Credit: Sarah Howard

Finally, Elijah-Matteo Ferrante (Columbia) presented ‘Solidarity, Medical Humanitarianism and “Foreign Patients” within the Healthcare System of the GDR, 1961–1991’. He looked at cases of orthopaedic and psychiatric patients transferred to East Germany for treatment from across Africa and Asia, including Namibia, Sudan and Afghanistan. He argued that patients were integrated into a pre-conceived hierarchy of disability, intersected with gender and race, and complicated by language and material conditions; for example, some Afghans received psychiatric care in asylums, but this was short-lived due to language barriers in treatment, while a case from South Africa showed the tragic consequences of negative narratives about African motherhood. Medical treatment was also contingent on circumstances, with doctors envisioning the return of patients to their own countries, and prioritising cheap and simple treatments that could be continued once patients were sent home.

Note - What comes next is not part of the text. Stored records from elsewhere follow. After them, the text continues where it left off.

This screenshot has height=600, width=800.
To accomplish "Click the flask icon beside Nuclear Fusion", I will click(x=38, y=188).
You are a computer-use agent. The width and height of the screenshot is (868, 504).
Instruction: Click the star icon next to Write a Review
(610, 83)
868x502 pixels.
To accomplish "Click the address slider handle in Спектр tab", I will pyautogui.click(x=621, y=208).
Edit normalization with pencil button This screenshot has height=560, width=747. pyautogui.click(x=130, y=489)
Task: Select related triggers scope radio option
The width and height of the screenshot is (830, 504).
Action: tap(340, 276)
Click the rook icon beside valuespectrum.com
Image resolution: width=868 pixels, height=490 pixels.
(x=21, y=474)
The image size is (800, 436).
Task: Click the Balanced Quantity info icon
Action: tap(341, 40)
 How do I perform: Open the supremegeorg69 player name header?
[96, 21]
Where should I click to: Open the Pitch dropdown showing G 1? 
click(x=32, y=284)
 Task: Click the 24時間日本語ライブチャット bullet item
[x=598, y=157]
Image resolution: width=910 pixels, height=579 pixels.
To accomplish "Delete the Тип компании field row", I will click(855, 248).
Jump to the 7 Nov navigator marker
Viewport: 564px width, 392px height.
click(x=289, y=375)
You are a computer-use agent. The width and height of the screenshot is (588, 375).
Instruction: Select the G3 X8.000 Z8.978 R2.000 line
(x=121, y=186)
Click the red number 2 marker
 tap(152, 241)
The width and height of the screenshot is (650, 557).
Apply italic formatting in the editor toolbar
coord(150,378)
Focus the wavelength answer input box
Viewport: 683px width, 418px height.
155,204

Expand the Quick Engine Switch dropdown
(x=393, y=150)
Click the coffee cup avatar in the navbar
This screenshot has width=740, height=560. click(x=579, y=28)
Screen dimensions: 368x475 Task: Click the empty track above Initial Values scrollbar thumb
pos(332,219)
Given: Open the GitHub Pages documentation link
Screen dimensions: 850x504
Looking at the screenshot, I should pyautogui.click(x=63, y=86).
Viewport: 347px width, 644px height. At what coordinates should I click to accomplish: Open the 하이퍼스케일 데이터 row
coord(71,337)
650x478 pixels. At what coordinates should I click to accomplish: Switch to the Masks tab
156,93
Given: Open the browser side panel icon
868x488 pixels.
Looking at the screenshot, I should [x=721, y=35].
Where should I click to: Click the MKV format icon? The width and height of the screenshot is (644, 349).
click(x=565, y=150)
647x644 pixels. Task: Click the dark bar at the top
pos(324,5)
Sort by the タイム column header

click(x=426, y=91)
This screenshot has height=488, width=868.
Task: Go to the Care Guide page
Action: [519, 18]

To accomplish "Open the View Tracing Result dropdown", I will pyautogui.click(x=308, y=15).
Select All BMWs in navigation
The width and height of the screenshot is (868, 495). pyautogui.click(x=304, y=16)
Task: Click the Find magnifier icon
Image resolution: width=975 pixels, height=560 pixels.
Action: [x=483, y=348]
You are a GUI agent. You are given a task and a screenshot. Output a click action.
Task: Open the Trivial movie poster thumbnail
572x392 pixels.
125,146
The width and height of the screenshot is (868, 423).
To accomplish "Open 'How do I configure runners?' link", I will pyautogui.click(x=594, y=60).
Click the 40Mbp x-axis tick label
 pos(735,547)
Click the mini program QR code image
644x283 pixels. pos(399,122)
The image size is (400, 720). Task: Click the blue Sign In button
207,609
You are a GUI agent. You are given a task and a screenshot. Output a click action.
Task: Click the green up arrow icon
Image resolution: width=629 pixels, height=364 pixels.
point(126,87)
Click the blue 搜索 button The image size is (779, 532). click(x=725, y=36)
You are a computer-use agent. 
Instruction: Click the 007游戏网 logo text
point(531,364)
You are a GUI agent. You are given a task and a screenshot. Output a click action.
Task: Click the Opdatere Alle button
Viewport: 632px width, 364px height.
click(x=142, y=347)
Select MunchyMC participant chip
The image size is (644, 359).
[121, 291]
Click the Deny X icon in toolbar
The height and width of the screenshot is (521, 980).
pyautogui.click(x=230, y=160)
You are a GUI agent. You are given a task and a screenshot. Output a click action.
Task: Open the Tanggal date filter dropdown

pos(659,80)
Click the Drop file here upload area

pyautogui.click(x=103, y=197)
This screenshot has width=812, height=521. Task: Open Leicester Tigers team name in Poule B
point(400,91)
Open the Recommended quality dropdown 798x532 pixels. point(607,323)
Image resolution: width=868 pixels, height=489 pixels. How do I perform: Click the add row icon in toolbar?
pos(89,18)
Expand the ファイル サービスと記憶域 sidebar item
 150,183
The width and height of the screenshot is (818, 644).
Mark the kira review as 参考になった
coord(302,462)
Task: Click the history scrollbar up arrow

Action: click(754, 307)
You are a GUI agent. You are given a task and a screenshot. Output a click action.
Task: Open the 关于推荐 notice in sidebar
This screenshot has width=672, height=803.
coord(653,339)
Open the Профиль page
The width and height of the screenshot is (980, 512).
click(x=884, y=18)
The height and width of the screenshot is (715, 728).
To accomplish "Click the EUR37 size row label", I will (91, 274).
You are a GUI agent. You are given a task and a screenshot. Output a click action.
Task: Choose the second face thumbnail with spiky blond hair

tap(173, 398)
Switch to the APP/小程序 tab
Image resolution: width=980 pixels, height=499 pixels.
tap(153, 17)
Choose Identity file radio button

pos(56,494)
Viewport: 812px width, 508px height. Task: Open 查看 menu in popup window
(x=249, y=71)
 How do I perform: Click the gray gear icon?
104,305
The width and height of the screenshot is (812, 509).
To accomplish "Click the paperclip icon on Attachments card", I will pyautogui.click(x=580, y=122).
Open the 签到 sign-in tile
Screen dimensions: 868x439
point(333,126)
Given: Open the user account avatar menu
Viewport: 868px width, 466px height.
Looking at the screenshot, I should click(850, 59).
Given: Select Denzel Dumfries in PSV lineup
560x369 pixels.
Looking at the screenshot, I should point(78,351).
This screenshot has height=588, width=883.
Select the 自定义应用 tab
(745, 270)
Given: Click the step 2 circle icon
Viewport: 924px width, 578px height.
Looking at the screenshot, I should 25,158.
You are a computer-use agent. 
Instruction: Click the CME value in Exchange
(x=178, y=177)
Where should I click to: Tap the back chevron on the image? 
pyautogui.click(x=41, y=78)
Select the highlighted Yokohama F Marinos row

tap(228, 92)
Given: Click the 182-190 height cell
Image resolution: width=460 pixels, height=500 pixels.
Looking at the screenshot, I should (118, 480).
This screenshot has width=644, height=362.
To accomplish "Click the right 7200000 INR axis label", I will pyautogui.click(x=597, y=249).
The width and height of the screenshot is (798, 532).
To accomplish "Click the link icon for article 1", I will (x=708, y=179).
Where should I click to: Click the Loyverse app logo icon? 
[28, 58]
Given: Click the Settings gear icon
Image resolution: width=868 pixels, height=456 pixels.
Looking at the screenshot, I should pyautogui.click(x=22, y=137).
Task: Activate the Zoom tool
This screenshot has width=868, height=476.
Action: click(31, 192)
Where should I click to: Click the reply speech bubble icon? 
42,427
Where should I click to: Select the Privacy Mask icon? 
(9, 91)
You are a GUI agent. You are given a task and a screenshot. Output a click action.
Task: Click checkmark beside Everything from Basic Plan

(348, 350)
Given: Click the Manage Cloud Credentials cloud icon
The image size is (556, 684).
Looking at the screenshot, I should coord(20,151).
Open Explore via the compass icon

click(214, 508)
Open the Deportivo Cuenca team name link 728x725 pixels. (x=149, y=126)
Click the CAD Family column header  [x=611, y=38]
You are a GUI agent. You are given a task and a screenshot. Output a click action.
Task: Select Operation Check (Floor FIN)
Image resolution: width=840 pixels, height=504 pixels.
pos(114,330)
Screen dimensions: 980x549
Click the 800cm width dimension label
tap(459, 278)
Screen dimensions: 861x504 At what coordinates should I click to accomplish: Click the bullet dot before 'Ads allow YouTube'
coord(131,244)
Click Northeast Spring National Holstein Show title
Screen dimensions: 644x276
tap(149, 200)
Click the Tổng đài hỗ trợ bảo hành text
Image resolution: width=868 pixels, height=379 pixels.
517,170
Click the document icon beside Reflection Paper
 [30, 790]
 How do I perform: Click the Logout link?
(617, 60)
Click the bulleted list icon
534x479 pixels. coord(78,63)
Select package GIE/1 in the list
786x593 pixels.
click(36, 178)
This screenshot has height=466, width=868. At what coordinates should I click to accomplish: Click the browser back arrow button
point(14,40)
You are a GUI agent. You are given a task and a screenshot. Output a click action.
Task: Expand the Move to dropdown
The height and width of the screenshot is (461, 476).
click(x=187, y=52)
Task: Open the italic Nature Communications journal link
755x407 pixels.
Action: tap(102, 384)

Other papers I attended that touched on histories of socialism and health, care and cooperation included Carla Bertin (CEI-Iscte University Institute of Lisbon) in the panel: Vital Ecologies of Care and Repair: Human and Nonhuman Worldmaking in Uncertain Times. Her paper discussed the site of a colonial agro-industrial mega-project that later became the country’s largest socialist farm, and its afterlife as a neglected space that is nevertheless the site of practices of care and repair by local inhabitants, as well as being constructed by non-human actors. In the panel Transnational Afrofeminist Movement-Building Across the Diaspora, Céline Barry’s (Technische Universität Berlin)  paper on Black women’s activism in Germany, from the Afro-Deutsch movement to Black Border feminism, and Pamela Ohene-Nyako (Laboratoire Les Afriques dans le monde/ Fonds National Suisse)  on the Europeanisation of Black women’s activism, inspired discussion of the legacies of differences in women’s movements between East and West Europe, the role of Cold War alliances in global women’s forums, and the importance of combining visibility and representation in migrant activism with practical support such as childcare and collective kitchens.